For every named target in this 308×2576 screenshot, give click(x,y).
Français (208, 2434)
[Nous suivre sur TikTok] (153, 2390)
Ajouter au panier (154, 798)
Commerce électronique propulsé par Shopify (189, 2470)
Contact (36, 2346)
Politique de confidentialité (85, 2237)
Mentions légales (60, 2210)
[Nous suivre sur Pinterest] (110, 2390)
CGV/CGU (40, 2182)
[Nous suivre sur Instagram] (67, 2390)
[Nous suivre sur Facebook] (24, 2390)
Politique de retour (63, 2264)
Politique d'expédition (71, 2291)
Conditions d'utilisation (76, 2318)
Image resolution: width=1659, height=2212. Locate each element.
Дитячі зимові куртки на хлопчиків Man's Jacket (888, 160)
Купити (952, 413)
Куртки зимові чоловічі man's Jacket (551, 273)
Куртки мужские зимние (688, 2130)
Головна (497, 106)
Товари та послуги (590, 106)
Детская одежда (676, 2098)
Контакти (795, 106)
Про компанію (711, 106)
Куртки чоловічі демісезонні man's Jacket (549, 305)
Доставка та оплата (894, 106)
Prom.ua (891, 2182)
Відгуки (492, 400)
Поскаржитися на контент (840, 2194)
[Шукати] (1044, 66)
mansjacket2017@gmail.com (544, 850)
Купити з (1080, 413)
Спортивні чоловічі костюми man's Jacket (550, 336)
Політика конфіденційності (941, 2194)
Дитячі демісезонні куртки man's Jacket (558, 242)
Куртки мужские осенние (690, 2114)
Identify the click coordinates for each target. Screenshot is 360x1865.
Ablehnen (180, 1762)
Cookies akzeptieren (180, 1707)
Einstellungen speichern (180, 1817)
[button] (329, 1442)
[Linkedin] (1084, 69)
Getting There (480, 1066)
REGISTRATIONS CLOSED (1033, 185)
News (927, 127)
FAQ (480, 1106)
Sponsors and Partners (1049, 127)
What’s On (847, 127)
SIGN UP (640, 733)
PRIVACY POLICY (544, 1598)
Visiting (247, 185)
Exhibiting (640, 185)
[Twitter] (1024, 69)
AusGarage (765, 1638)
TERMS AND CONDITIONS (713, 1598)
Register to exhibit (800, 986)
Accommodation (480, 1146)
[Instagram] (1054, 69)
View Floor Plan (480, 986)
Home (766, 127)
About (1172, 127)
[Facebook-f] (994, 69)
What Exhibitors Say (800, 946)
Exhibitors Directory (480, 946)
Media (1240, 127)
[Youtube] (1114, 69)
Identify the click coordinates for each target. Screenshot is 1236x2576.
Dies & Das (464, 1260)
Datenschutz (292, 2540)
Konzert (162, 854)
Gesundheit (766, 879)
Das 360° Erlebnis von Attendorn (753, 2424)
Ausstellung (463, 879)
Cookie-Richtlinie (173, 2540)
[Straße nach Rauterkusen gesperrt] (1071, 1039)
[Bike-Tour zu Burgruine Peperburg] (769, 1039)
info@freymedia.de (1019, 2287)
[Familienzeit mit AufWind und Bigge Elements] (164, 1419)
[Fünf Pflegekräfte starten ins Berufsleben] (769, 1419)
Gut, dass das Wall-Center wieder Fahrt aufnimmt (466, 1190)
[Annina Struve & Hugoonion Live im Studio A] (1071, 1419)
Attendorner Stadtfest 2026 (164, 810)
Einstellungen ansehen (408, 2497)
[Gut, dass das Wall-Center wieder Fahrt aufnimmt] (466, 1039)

····················

* TASK DETAILS *
Send back exactly the lines from the line with "info@freymedia.de (1019, 2287)" through the end of the records.

* SOLUTION TO THIS TASK *
info@freymedia.de (1019, 2287)
[Familienzeit mit AufWind und Bigge Elements] (164, 1419)
[Fünf Pflegekräfte starten ins Berufsleben] (769, 1419)
Gut, dass das Wall-Center wieder Fahrt aufnimmt (466, 1190)
[Annina Struve & Hugoonion Live im Studio A] (1071, 1419)
Attendorner Stadtfest 2026 (164, 810)
Einstellungen ansehen (408, 2497)
[Gut, dass das Wall-Center wieder Fahrt aufnimmt] (466, 1039)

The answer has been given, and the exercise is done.